Fue el cura quien lo informó de que el infeliz al que mataron no era su enemigo, sino su hermano gemelo, como él mismo trataba de explicarles mientras le quitaban la vida. Añade que ya no debe sufrir por su enemigo, porque se ha matado él solito, al caer desde lo alto del muro de casa de su última esposa cuando trataba de asaltarla como si fuera un forajido. Una muerte indigna que debería consolarlo.

No puede negar el señor Bartrolich de Santa Pau que esta manera de morir lo satisface como si la hubiera escogido él mismo. Sólo habría añadido, de haber tenido ocasión y sólo para su complacencia, que el odiado Pujolar quedara medio atontado al pie de la muralla para tener el inmenso placer de estrangularlo él mismo.

Ya que no ha podido ser, decide esperarlo en el camposanto. Esto aún no se ha terminado, piensa. Escondido tras unos matojos, ve llegar el cortejo fúnebre. El entierro del segundón de Santa Pau es triste, como cabía esperar. Un hombre como éste no suele dejar gente que lo llore, sino más bien aliviados y complacidos por no tener que verlo más. El ataúd, de madera oscura, avanza lentamente hacia la boca abierta de la tierra. Un cura adormilado lo espera para echarle por encima el agua bendita y decir cuatro cosas que no piensa.

«A ver si el agua le quemará la piel a este demonio y aún le veremos levantarse de entre los muertos», piensa Bartrolich, mientras observa cómo los enterradores borran el agujero.

Esto aún no se ha terminado. El comerciante de relojes y campanas, que a ratos es también inventor y constructor de prodigios mecánicos, sabe esperar con paciencia.

Tres años dicen que es lo conveniente. Una vez cumplido el último día del tercer año, el padre de la malograda Tecla Bartrolich regresa a la tumba de Joseph Pujolar. Recuerda bien dónde era, porque en estos treinta y seis meses ha puesto mucho celo en vigilarla.
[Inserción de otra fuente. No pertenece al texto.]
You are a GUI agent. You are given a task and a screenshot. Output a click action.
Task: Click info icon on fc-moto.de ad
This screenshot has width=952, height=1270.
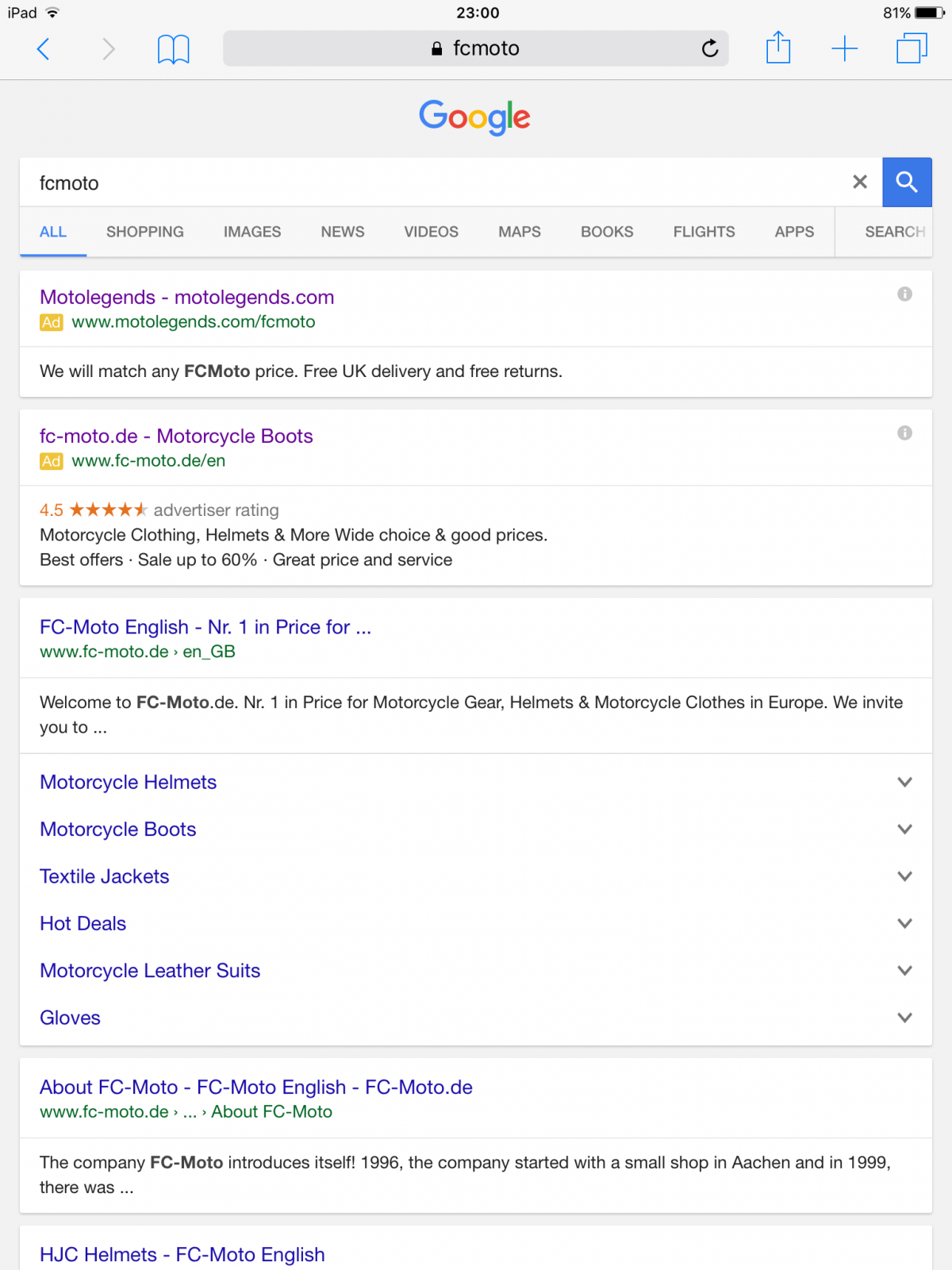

Espera a que anochezca y bajo el amparo de la luna llena retira la tierra de la tumba hasta que logra descalzar la caja de madera donde está el cuerpo del mal hombre. Abre la tapa, mira el interior con cara de asco, rapiña algunos tablones de madera. Necesita unos cuantos. Por los despojos no se preocupa en absoluto. Los deja tal como caen y vuelve a tapar el hoyo sin cuidado, sólo para no levantar sospechas.
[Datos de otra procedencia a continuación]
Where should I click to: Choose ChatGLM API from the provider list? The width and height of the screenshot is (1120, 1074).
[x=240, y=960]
Caminando en la oscuridad consigue llevarse a casa la preciada madera del ataúd de quien fuera su yerno. Empieza a trabajar aquella misma noche, sin perder tiempo. El comerciante de relojes y campanas, que a ratos es también inventor y constructor de prodigios mecánicos, sabe bien lo que quiere y que no es sencillo. Trabaja en él a diario durante los siguientes quince años, siempre a escondidas, bajo la luz de la luna o —cuando no la hay— bajo la de una vela o una lucerna. Y así hasta que da por terminado su trabajo.

—Un reloj que puede predecir la muerte —le cuenta al vacío que lo acompaña— y que volverá loco a quien lo posea.
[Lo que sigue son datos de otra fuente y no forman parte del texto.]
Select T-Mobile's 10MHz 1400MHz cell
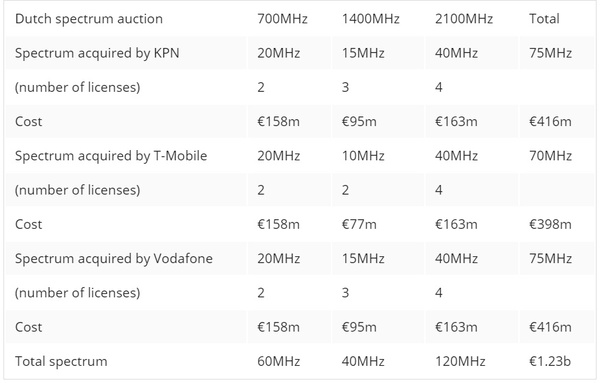600x383 pixels. point(363,156)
Es un reloj de pared de madera oscura, caja más bien cuadrada y sin ornamentar, de péndulo dorado. Nunca va a la hora porque no fue hecho para eso, pero sabe predecir la muerte de su poseedor y la de los miembros de su familia. Los toques de muerto son cortos y seguidos. Los hay para mayores y para pequeños. Comienzan el instante antes de que se produzca el último suspiro y duran hasta que el cuerpo se amortaja.

Muy bien envuelto en un lienzo de seda, el reloj viaja hasta la masía de Santa Pau el día de las bodas de Miquel Pujolar con una heredera del Clot de Bianya, llamada María Plangumà. Los recién casados lo encuentran demasiado bonito para no saber de dónde viene, pero a pesar de todo deciden colgarlo en la pared del comedor de su casa. Desde entonces el reloj permanece allí, décadas y décadas, cantando la muerte de hombres, mujeres y niños, mientras se va cumpliendo la maldición de la cuñada y al mismo tiempo el linaje se multiplica, y le salen brotes y ramas nuevas, y entre estos brotes hay algunos malditos a quien hay que ejecutar antes que a otros menos interesantes, y los hay pobres y ricos, trabajadores y holgazanes, gente de campo y gente de fábrica, por los siglos de los siglos y todo mientras esperan a que llegue el día en que Joaquín Pujolar entre por esa puerta, eche un vistazo, encuentre lo que busca, camine derecho hacia el reloj, lo descuelgue de su lugar ancestral y se lo lleve lejos, a donde ya sabemos.